Indonesia Impor Minyak dari AS dan Rusia, Bahlil: Kita Ambil yang Menguntungkan Negara

Ekonomi | sindonews | Kamis, 16 April 2026 - 20:27
share

Menteri Energi dan Sumber Daya Mineral (ESDM) Bahlil Lahadalia mengatakan, hasil pertemuan dengan Pemerintah Rusia beberapa waktu lalu menyepakati kontrak pembelian minyak mentah untuk memenuhi kebutuhan dalam negeri.

Bahlil menjelaskan kebutuhan minyak mentah Indonesia setiap tahunnya mencapai angka 300 juta barel. Sementara konsumsi harian mencapai 1,6 juta barel. Adapun kapasitas produksi Indonesia baru diangka 600 ribu barel per hari. Sehingga masih banyak memerlukan tambahan minyak dari luar. "Jadi semuanya kita ambil, mana yang menguntungkan untuk negara kita, harus kita lakukan," kata Bahlil di Istana Negara Jakarta, Kamis (16/4/2026).

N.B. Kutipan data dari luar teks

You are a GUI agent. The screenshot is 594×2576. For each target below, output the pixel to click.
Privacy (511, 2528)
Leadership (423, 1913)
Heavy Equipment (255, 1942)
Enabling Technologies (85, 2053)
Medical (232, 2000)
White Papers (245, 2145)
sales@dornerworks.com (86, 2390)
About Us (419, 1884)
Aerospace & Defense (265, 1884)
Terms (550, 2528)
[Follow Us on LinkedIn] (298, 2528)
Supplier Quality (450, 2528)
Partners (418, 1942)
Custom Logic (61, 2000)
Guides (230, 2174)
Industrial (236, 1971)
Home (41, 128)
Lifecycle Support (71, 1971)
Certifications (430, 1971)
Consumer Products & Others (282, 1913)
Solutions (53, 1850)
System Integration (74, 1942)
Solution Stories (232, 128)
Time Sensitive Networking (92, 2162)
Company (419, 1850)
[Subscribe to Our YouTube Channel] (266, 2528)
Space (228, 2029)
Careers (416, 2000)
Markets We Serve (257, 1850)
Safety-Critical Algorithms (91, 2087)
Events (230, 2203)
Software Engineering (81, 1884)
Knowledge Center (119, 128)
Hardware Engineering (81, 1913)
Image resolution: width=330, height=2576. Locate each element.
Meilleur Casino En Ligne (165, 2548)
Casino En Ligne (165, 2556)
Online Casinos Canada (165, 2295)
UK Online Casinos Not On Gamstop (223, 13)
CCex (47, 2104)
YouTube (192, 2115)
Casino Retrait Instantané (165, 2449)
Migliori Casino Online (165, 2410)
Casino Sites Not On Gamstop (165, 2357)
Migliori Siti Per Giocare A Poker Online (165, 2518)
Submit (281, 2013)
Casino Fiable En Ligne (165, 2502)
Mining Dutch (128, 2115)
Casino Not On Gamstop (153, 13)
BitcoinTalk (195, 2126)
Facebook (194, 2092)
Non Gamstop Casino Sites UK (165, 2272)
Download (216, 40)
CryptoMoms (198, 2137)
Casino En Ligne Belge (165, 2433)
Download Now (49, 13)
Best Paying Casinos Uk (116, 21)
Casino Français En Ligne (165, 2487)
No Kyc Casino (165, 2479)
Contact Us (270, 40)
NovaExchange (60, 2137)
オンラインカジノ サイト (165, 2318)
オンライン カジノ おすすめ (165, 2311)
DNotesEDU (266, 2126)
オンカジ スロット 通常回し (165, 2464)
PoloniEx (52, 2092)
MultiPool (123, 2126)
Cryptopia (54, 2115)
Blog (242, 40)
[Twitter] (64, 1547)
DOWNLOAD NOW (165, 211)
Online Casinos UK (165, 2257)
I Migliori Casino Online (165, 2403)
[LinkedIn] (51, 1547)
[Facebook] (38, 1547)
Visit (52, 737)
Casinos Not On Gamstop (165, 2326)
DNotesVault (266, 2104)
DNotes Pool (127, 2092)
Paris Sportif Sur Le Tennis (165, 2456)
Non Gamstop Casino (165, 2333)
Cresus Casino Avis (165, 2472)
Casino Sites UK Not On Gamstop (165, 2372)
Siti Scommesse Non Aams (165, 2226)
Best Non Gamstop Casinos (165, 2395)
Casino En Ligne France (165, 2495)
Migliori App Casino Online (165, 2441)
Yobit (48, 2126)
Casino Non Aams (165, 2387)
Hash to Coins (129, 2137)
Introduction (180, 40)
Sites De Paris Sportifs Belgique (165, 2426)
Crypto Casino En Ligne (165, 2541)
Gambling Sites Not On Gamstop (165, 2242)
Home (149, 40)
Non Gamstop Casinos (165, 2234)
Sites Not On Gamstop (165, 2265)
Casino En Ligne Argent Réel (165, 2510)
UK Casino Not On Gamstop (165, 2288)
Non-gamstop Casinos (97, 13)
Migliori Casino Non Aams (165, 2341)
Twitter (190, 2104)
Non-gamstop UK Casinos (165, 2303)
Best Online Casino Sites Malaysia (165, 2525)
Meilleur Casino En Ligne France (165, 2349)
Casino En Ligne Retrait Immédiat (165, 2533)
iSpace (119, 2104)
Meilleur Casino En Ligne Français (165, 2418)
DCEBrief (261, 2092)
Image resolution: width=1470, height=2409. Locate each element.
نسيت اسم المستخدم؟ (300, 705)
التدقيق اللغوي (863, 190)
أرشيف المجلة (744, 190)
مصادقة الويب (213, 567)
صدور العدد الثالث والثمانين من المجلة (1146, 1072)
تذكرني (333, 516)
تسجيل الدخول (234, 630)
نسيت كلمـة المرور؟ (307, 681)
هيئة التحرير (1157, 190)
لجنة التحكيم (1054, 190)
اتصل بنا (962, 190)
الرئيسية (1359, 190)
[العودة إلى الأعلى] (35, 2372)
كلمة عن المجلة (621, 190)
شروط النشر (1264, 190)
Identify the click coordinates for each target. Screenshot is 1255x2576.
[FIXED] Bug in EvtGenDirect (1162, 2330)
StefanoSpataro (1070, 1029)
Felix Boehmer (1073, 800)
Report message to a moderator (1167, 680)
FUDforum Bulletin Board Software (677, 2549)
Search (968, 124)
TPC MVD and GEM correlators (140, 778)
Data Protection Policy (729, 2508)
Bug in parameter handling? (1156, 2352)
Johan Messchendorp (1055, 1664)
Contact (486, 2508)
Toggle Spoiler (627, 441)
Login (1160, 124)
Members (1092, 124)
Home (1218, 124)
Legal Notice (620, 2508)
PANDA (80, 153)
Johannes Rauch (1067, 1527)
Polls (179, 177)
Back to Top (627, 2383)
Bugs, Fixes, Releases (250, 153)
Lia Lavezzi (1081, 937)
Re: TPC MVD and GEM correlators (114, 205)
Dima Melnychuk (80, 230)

Baca Juga:Harga BBM Subsidi Tak Naik, Bahlil: Insyaallah Selama-lamanya

Namun demikian, Bahlil tidak spesifik menyebut berapa banyak kontrak pembelian BBM yang dilakukan dengan Rusia. Tapi yang jelas, ia memastikan bahwa stok cadangan BBM nasional berada di level rerata dan cukup memenuhi kebutuhan masyarakat setahun penuh.

Bahlil mengatakan, Indonesia membutuhkan impor BBM setiap hari sebanyak kurang lebih 1 juta barel per hari. Sebab masih terdapat gap antara kapasitas produksi dengan konsumsi harian yang dilakukan.

"Saya bertemu dengan utusan khusus daripada Presiden Putin, dan kabarnya alhamdulillah cukup menggembirakan bahwa kita akan mendapat pasokan crude dari Rusia. Pihak Rusia juga akan siap membangun beberapa infrastruktur dalam rangka meningkatkan cadangan dan ketahanan energi nasional kita," kata Bahlil.

Baca Juga:Bahlil Pastikan Indonesia Dapat Pasokan Minyak Mentah dan LPG dari Rusia

Ditengah kondisi geopolitik saat ini, Bahlil menyebut, cadangan energi menjadi kunci utama sebuah negara survive dan tetap menjalankan aktivitas ekonominya. Sehingga Pemerintah terbuka untuk semua negara yang siap menjual minyaknya ke Indonesia, dengan catatan menguntungkan negara.

"Di tengah kondisi global yang seperti ini, kita harus mampu mencari cadangan-cadangan minyak dari berbagai sumber. Tidak hanya di satu negara tapi di hampir semua negara," pungkasnya.